A Good Reason To Drink Your Morning Coffee A Little Slower

Coffee is one of America's oldest and most precious indulgences and has been around for centuries. According to the National Coffee Association, coffee made its way from the Arabian Peninsula to Europe and subsequently to the New World in the 1600s. Today, Americans clearly love their coffee! Online surveys on coffee consumption for the year 2022, conducted by Drive Research, show that an astounding 87% of Americans consider themselves coffee lovers, with 49% consuming an average of three to five cups daily.

However, as much as we love our coffee, this can frequently become a love-hate relationship, especially when we end up with an irritated stomach after our morning cup. Nothing can make your love for coffee go south faster than when, instead of the expected energy boost, your mug gives you painful cramps. However, if you've been experiencing such symptoms, do not rush to end your "love affair": There might be a different culprit for this unfortunate outcome than the coffee itself.
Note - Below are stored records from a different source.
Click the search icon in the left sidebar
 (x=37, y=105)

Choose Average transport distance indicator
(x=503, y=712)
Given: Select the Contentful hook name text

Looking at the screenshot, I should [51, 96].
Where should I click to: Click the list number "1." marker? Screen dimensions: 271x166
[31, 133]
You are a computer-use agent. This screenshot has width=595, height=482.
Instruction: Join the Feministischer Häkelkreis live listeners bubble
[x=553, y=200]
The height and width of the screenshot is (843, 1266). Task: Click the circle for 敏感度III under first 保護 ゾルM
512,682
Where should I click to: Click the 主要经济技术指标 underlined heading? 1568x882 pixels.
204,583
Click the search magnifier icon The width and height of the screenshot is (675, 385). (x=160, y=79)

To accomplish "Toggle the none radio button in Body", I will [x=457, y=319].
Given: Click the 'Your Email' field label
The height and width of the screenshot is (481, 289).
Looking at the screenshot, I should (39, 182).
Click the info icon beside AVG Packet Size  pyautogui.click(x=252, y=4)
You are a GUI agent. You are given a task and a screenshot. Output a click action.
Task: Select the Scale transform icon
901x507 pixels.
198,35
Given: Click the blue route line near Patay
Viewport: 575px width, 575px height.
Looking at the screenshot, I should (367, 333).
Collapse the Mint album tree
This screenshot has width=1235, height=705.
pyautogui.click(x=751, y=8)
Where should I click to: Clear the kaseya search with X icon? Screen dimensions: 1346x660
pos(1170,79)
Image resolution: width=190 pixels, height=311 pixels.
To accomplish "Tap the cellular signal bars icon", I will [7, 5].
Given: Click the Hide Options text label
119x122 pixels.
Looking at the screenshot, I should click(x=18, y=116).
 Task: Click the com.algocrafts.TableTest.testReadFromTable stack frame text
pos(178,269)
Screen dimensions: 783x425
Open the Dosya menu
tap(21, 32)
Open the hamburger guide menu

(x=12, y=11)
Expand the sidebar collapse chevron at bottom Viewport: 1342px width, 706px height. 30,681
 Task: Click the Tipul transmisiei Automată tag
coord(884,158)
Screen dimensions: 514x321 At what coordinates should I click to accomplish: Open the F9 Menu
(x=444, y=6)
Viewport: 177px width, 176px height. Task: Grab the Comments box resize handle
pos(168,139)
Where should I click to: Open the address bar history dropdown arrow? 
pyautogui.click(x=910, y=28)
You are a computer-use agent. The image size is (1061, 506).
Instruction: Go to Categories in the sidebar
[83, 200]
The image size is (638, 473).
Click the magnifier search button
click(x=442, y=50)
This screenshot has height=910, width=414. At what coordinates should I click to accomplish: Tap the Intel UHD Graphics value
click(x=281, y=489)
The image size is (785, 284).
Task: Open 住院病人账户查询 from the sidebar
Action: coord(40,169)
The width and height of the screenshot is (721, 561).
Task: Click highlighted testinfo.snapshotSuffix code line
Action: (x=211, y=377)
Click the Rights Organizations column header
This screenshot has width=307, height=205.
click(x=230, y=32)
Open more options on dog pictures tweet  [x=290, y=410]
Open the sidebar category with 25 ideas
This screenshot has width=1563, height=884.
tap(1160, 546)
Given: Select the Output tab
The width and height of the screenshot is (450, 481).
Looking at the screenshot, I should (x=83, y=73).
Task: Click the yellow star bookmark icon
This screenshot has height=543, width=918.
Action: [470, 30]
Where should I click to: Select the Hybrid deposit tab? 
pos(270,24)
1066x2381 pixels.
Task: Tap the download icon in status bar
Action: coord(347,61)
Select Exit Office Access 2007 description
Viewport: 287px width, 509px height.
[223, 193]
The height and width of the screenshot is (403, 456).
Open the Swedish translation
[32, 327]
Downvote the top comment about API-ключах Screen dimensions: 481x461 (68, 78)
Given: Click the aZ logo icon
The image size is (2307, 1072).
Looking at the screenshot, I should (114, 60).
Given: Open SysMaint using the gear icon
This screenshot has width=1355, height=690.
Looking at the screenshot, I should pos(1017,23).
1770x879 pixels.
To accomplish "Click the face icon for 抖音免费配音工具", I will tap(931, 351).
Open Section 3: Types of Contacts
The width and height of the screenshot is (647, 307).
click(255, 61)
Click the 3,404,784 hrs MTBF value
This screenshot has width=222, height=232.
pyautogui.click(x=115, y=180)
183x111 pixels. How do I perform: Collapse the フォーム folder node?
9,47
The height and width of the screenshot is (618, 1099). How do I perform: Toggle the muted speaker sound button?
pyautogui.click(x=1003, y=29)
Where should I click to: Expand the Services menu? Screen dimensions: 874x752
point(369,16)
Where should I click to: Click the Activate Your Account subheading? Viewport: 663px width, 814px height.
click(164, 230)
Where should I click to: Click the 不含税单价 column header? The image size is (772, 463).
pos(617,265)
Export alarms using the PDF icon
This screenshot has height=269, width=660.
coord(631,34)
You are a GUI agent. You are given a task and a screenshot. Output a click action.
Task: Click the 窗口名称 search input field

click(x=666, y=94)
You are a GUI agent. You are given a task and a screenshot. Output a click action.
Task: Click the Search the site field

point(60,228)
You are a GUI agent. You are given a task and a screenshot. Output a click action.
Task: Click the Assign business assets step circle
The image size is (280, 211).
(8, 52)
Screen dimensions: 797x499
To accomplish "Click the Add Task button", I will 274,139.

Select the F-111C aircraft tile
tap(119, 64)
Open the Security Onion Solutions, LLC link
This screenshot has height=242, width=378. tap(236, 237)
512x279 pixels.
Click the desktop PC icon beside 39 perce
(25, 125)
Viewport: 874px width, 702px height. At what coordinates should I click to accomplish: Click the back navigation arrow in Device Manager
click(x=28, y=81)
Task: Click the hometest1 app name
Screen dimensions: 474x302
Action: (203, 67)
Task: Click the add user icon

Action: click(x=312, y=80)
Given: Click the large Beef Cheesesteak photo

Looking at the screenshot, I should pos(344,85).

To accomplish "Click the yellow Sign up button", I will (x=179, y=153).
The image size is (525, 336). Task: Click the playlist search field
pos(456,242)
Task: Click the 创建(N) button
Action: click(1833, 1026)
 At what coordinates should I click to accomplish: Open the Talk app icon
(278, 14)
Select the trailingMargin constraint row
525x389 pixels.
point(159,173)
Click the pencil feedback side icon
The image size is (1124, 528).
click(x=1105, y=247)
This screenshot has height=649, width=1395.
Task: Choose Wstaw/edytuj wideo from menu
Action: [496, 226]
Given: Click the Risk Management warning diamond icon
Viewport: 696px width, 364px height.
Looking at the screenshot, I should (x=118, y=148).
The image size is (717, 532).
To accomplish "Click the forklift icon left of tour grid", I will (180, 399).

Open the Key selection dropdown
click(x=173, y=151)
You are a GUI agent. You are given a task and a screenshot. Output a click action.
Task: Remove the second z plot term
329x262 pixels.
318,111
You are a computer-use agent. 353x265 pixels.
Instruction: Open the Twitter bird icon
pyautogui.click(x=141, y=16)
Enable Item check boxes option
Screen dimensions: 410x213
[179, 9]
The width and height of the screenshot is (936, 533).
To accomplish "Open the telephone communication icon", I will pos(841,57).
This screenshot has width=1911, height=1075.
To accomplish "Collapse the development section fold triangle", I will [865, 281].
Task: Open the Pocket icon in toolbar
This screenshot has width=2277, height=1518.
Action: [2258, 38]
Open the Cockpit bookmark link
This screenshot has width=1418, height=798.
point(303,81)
So, let's spill the beans on your beloved coffee beans.

What happens when you drink your coffee too fast

Coffee is our unsung hero, getting us through the day (and sometimes helping us pull all-nighters, too!) — but when you notice that that life-saving java isn't agreeing with your gut, you may be tempted to blame it on the arabica, robusta, excelsa, or liberica in your cup. Before you do that, though, pause and reflect on how fast you drink from that cup. The speed of consumption might actually have a lot to do with the negative effects you're experiencing — even more than the brew itself.

Surprised? Don't be. Well+Good interviewed dietitian Maddie Pasquariello, MS, RDN, who explained that if you drink your coffee too quickly, you don't allow your brain enough time to set into motion the spiraling contingencies of the digestive process that stretch from your mouth to your stomach. It's important to give your saliva time to get acquainted with what you put in your mouth; this introduction kicks off that complex process. Without it, your gut might not be ready when the coffee hits, leading to uncomfortable symptoms.

Moreover, as you gulp down coffee, you may inadvertently swallow too much air as well, further hindering your regular digestive process and even contributing to gas, bloating, and discomfort. As a result, instead of the blissful euphoria you might expect to feel after that indispensable cup, you experience all kinds of physical distress.

The case for slowly savoring your coffee

As Well+Good informs us, coffee and an empty stomach are not a good combination and increase the chances of digestive issues. To get the best results from your coffee, you should slow down. As Pasquariello argues, this will allow your body to prepare for and digest your coffee while slowly releasing the energy you need into your system — and also to reap a slew of cognitive benefits at a measured pace without the physical or mental side effects.

What are those benefits? The British Psychological Society suggests that besides the physical effects, coffee has a significant psychological and cognitive impact on us. While caffeine is a natural stimulant of the central nervous system that keeps us physically alert, it also improves our cognitive abilities, facilitates memory (via The European Journal of Clinical Nutrition), and increases serotonin (via CNBC). But these cognitive effects are a double-edged sword; drink too much at once, Pasquariello cautions, and you might find yourself experiencing worrisome symptoms like anxiety and increased heart rate.

While you might be inclined to quickly boost your body in the morning with a shot of caffeine, you should make it a habit to slow down and savor one of life's little pleasures. A healthy morning routine when working from home or before hitting the road should include leaving ample time to enjoy your beans. After all, happiness does come in a mug ... if you just slow down.